Viewing a single comment thread. View all comments

bulbaquil t1_je2yzza wrote

To summarize the .wav specification u/turniphat mentioned:

  • The first 4 bytes tell the computer "Hi, I'm a multimedia file. Please treat me accordingly."

  • Bytes 5 through 8 tell the computer "Here's how long I am." This is the answer to your question - one of the first things files of any kind will do is tell the computer how big they are, precisely because this is something the computer needs to know.

  • Bytes 9 through 12 tell the computer "Specifically, I'm a .wav file."

  • Bytes 13 through 36 tell the computer "Because I'm a .wav file, here are some things you need to know about me. Like, what's my bitrate, am I stereo or mono, how many channels do I have, etc."

  • Bytes 37 through 44 tell the computer: "Okay, the actual data's coming now. Just a reminder: this is how big it is."

  • Bytes 45 through whatever number the previous 44 bytes told us are the actual sound itself.

As for why the computer treats 1001 as 9 instead of as 2-1, because at a very fundamental level the computer isn't reading the data bit by bit; it's reading it in chunks (sort of like taking steps two at a time). By default, the chunk size is the "X" that they're talking about whenever they refer to an "X-bit system" or "X-bit architecture", but if a file is encountered, its directives on How to Read This Kind of File take over. So it isn't seeing it as a sequence "1-0-0-1" and trying to figure out where to break it; it's seeing it as a gestalt "1001" (really, "00001001") and treating it as a single unit. If you wanted a 2 and then a 1, you'd need two different units: 00000010 00000001.

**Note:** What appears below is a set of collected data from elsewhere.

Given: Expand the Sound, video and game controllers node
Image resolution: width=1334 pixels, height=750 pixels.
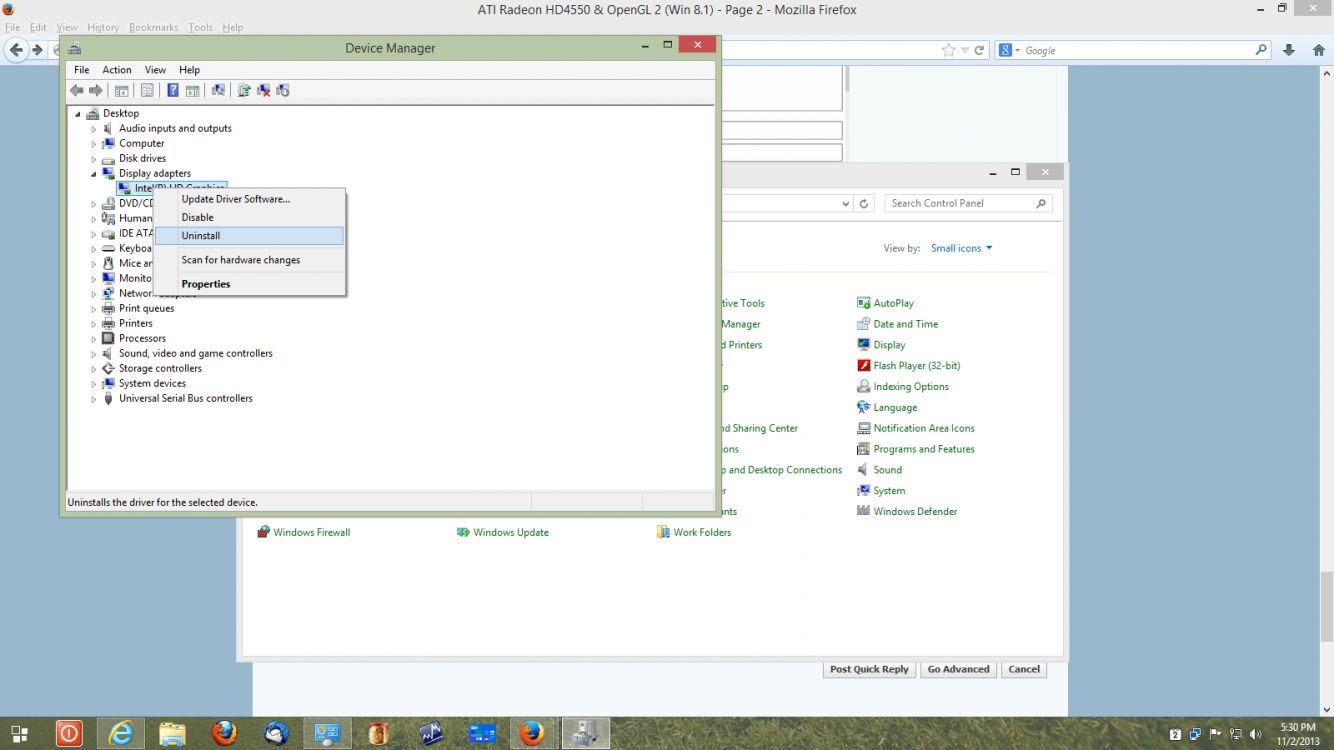Looking at the screenshot, I should [x=94, y=354].
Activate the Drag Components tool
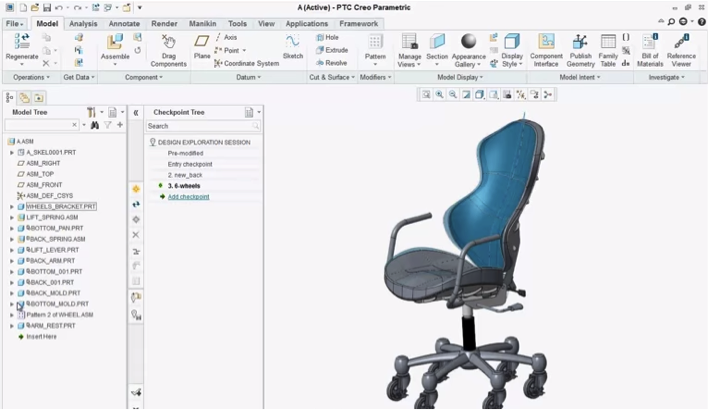This screenshot has height=410, width=708. point(168,42)
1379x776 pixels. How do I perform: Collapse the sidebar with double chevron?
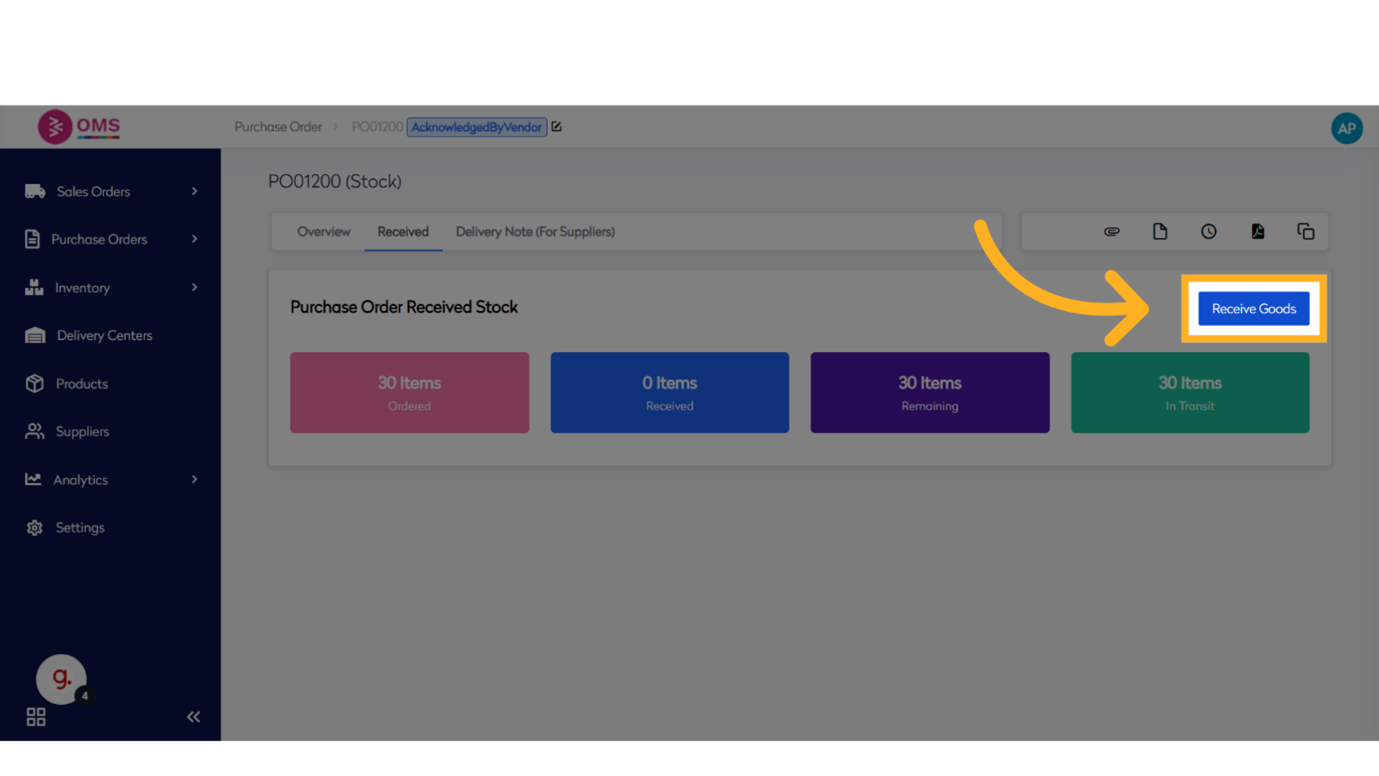click(x=193, y=717)
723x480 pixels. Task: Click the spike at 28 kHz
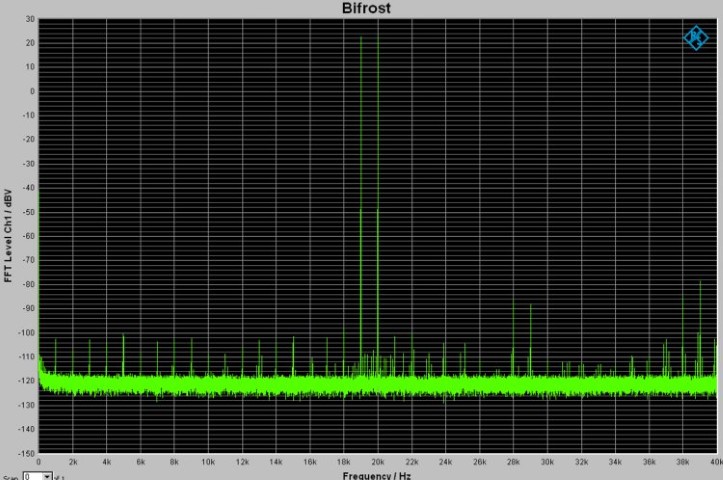513,337
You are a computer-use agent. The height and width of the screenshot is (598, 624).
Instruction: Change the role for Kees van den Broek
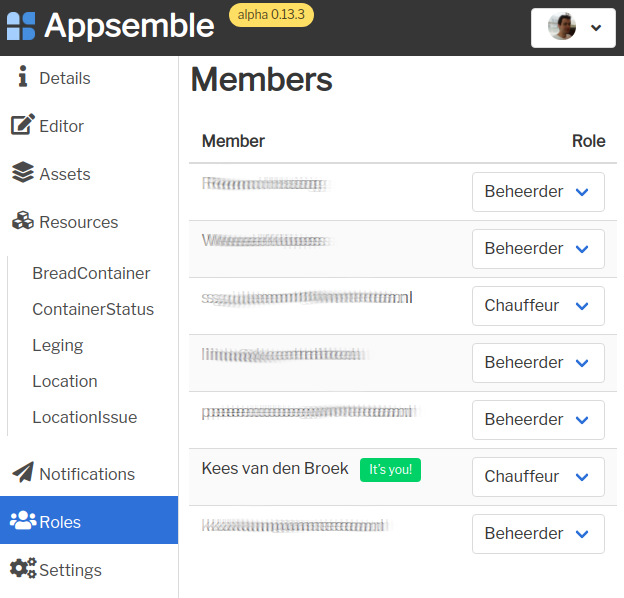[x=538, y=477]

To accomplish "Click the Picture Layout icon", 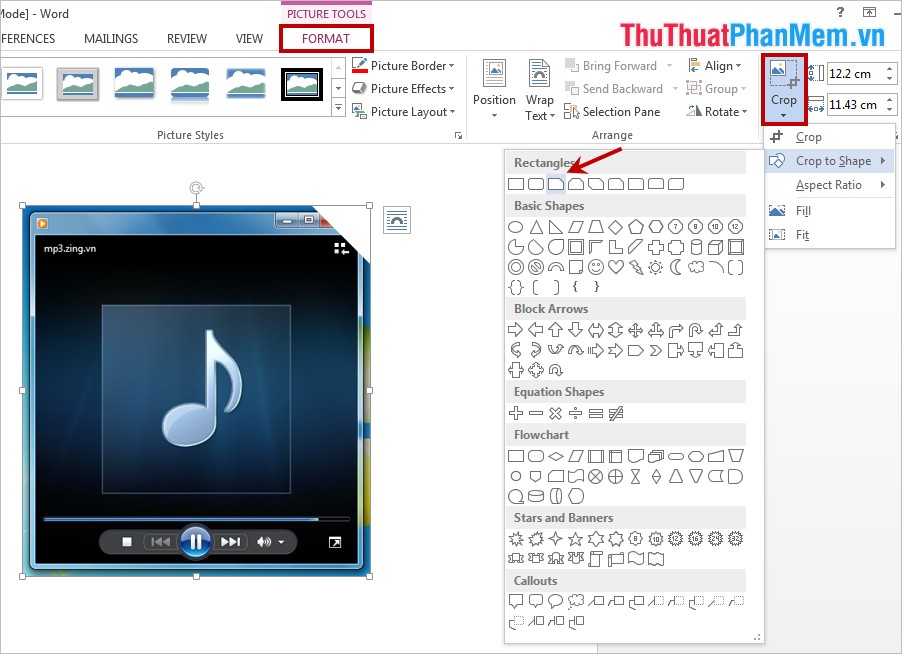I will coord(360,111).
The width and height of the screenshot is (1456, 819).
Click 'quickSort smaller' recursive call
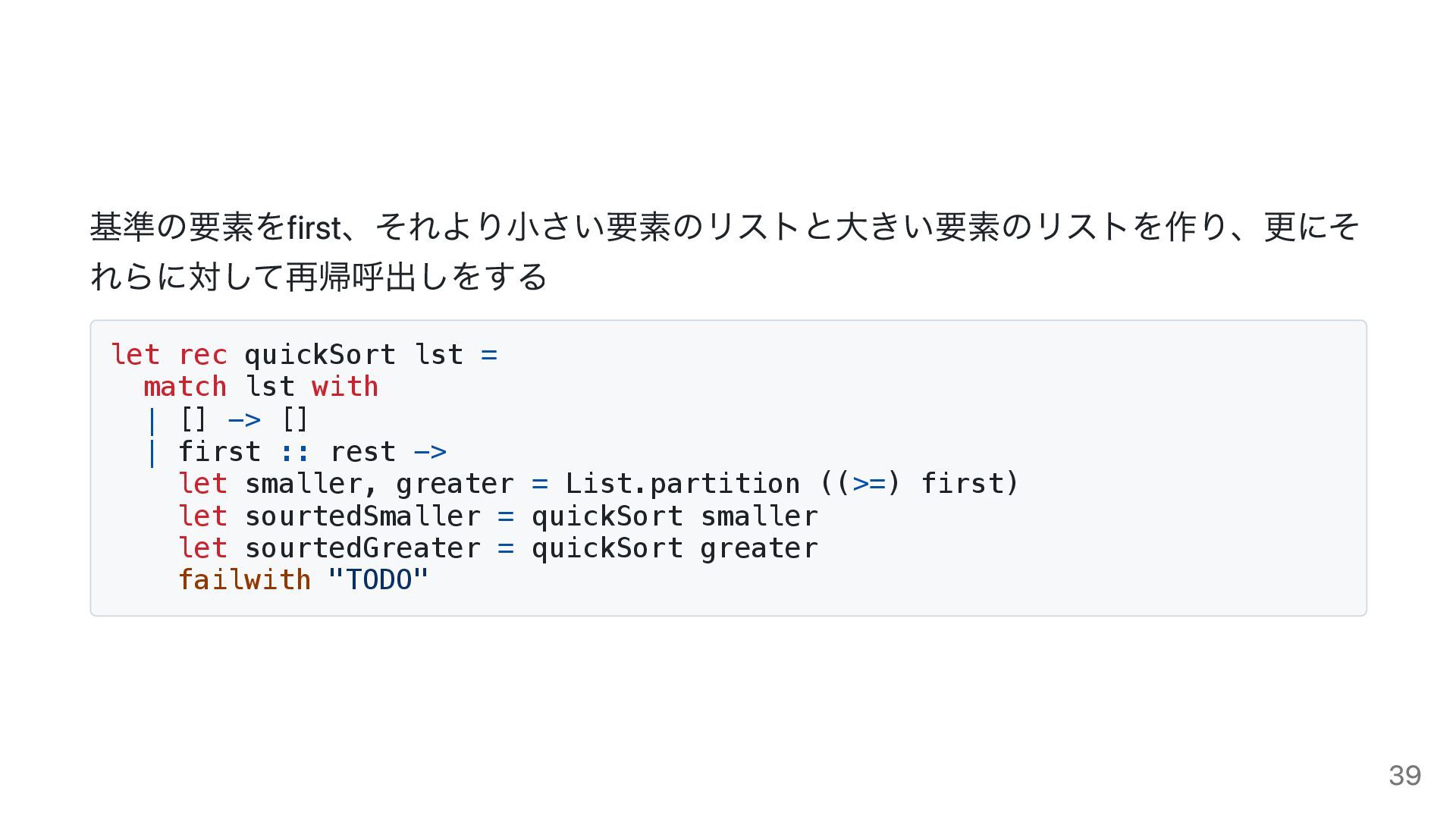675,516
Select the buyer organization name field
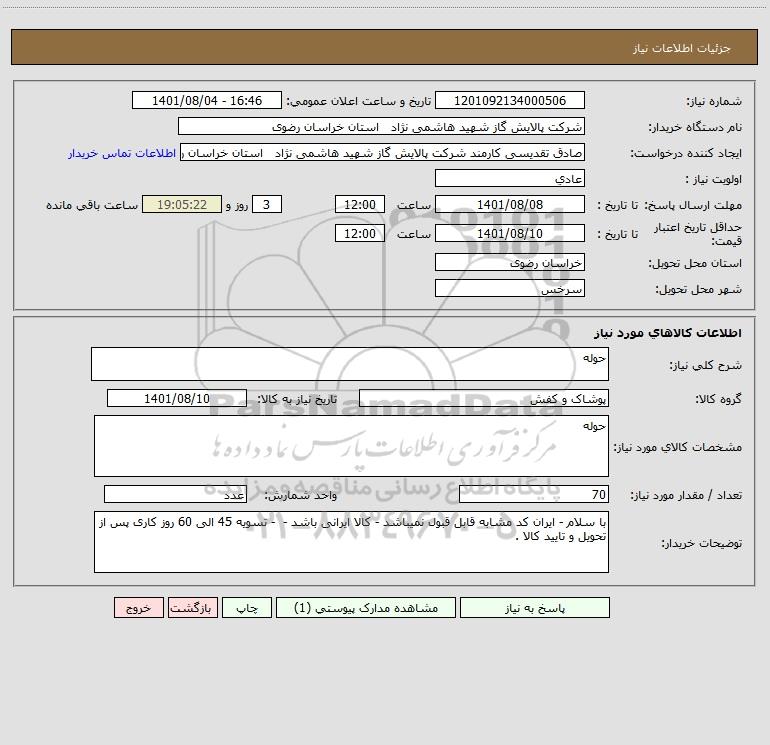 pos(381,126)
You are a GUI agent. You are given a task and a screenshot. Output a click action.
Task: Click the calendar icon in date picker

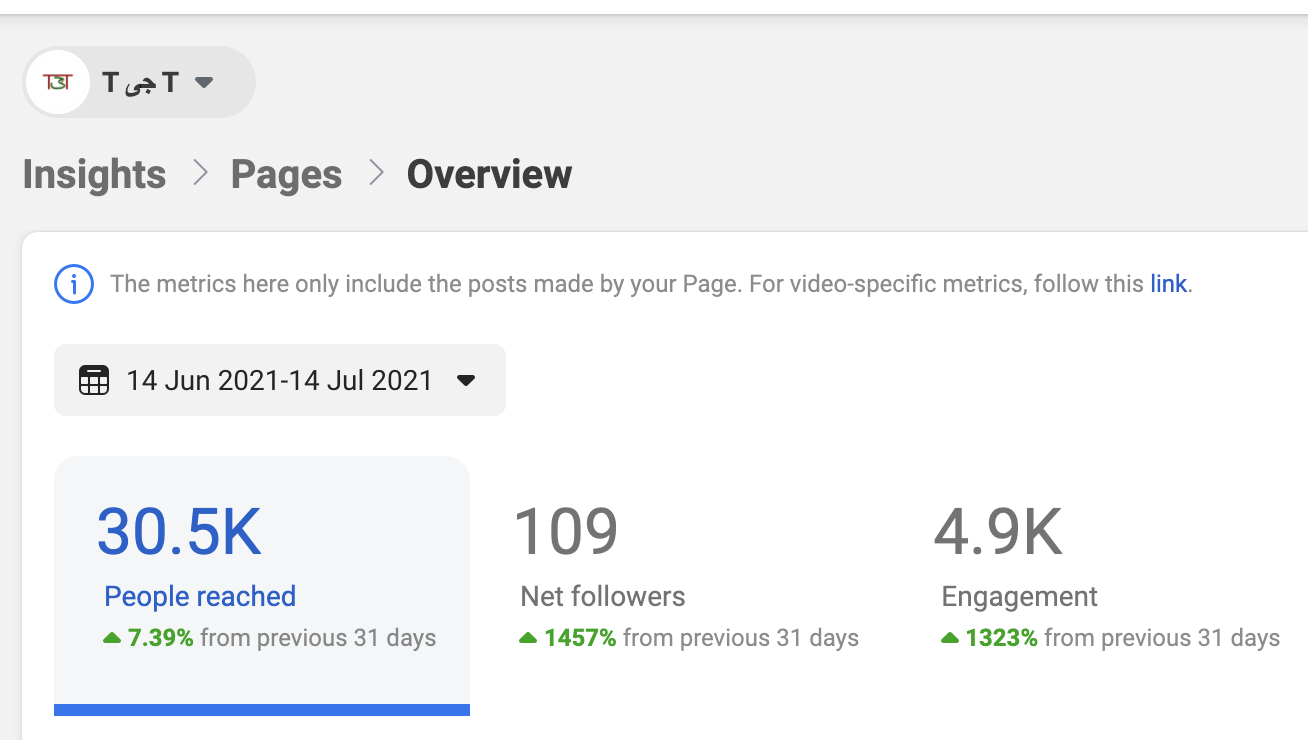click(94, 380)
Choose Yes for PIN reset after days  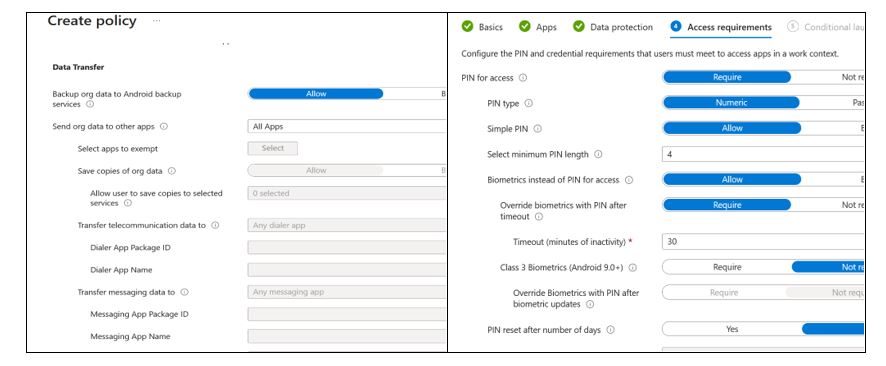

Tl;dr: Files share information about themselves to the computer when they're loaded. One of the things they share is how big they are, and another is how many bits of data the computer should read from them at a time.


fiatfighter t1_je35lzm wrote

This really made sense to me and I am NOT that technologically literate. And I definitely do not understand coding or this byte structure thing. But when you said-ok this piece is the program or file saying this, and this one is telling it this-that helped me wrap my brain around it. Thank you! Off to submit my resume to Twitter! Oh wait…


RelativeApricot1782 t1_je4t9td wrote

>Bytes 37 through 44 tell the computer: “Okay the actual data is coming now. Just a reminder: this is how big it is.”

Why does the computer need to be reminded?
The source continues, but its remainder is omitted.